The training and testing files **mnist_train.csv** and **mnist_test.csv** have already been downloaded and are available to your code. There are 50,000 images in the training file and 10,000 in the test file. Each image is monochrome and resized to 28x28 pixels.

The training file looks like this:

![Data file](./assets/datafile.png)

It’s a CSV file with 785 columns:

* The first column contains the label. It tells us which one of the 10 possible digits is visible in the image.
* The next 784 columns are the pixel intensity values (0..255) for each pixel in the image, counting from left to right and top to bottom.

You are going to build a multiclass classification machine learning model that reads in all 785 columns, and then makes a prediction for each digit in the dataset.

## Get started

Let’s get started. You're going to install the following ML.NET packages:

In [6]:
#r nuget:Microsoft.ML

This will install the Microsoft ML.NET machine learning library. 

Now let's add some code:

In [13]:
using System;
using System.IO;
using System.Linq;
using Microsoft.ML;
using Microsoft.ML.Data;
using Microsoft.ML.Transforms;
using XPlot.Plotly;

You will also need two classes: one to hold a digit, and one to hold your model prediction:

In [8]:
class Digit
{
    [ColumnName("PixelValues")]
    [VectorType(784)]
    public float[] PixelValues;

    [LoadColumn(0)]
    public float Number;
}

class DigitPrediction
{
    [ColumnName("Score")]
    public float[] Score;
}

The **Digit** class holds one single MNIST digit image. Note how the field is tagged with a **VectorTyp**e attribute. This tells ML.NET to combine the 784 individual pixel columns into a single vector value.

There's also a **DigitPrediction** class which will hold a single prediction. And notice how the prediction score is actually an array? The model will generate 10 scores, one for every possible digit value. 

## Loading the data

Next you'll need to load the data in memory:

In [9]:
// filenames for data set
private static string trainDataPath = Path.Combine(Environment.CurrentDirectory, "mnist_train.csv");
private static string testDataPath = Path.Combine(Environment.CurrentDirectory, "mnist_test.csv");

// create a machine learning context
var context = new MLContext();

// load data
Console.Write("Loading data....");
var columnDef = new TextLoader.Column[]
{
    new TextLoader.Column(nameof(Digit.PixelValues), DataKind.Single, 1, 784),
    new TextLoader.Column("Number", DataKind.Single, 0)
};
var trainDataView = context.Data.LoadFromTextFile(
    path: trainDataPath,
    columns : columnDef,
    hasHeader : true,
    separatorChar : ',');
var testDataView = context.Data.LoadFromTextFile(
    path: testDataPath,
    columns : columnDef,
    hasHeader : true,
    separatorChar : ',');
Console.WriteLine("done");

Loading data....done


This code uses the **LoadFromTextFile** method to load the CSV data directly into memory.
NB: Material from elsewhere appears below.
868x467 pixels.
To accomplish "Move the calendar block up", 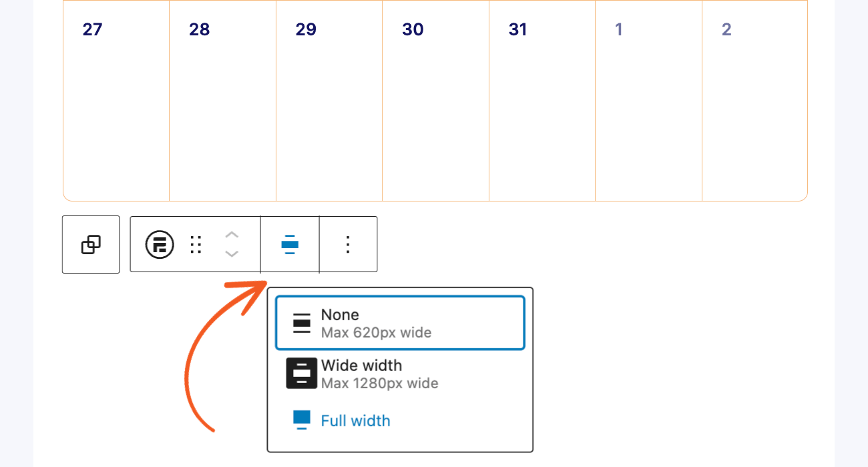I will click(232, 236).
Note the **columnDef** variable that instructs ML.NET to load CSV columns 1..784 into the PixelValues column, and CSV column 0 into the Number column.

Let's see if the data loaded correctly. We're going to deserialize the training data into an enumeration of **Digit** instances and do a quick visual check of the data:

In [10]:
// get an array of heartdata instances
var data = context.Data.CreateEnumerable<Digit>(trainDataView, reuseRowObject: false).ToArray();

// display the result
display(data.Take(10));

index,PixelValues,Number
0,"[ 0, 0, 0, 0, 0, 0, 0, 0, 0, 0 ... (774 more) ]",5
1,"[ 0, 0, 0, 0, 0, 0, 0, 0, 0, 0 ... (774 more) ]",0
2,"[ 0, 0, 0, 0, 0, 0, 0, 0, 0, 0 ... (774 more) ]",4
3,"[ 0, 0, 0, 0, 0, 0, 0, 0, 0, 0 ... (774 more) ]",1
4,"[ 0, 0, 0, 0, 0, 0, 0, 0, 0, 0 ... (774 more) ]",9
5,"[ 0, 0, 0, 0, 0, 0, 0, 0, 0, 0 ... (774 more) ]",2
6,"[ 0, 0, 0, 0, 0, 0, 0, 0, 0, 0 ... (774 more) ]",1
7,"[ 0, 0, 0, 0, 0, 0, 0, 0, 0, 0 ... (774 more) ]",3
8,"[ 0, 0, 0, 0, 0, 0, 0, 0, 0, 0 ... (774 more) ]",1
9,"[ 0, 0, 0, 0, 0, 0, 0, 0, 0, 0 ... (774 more) ]",4


That looks good. We have a **PixelValues** column with a 1-dimensional array of 768 elements, these are the pixels of the individual images. And the final column is **Number** which indicates what number is visible in the image.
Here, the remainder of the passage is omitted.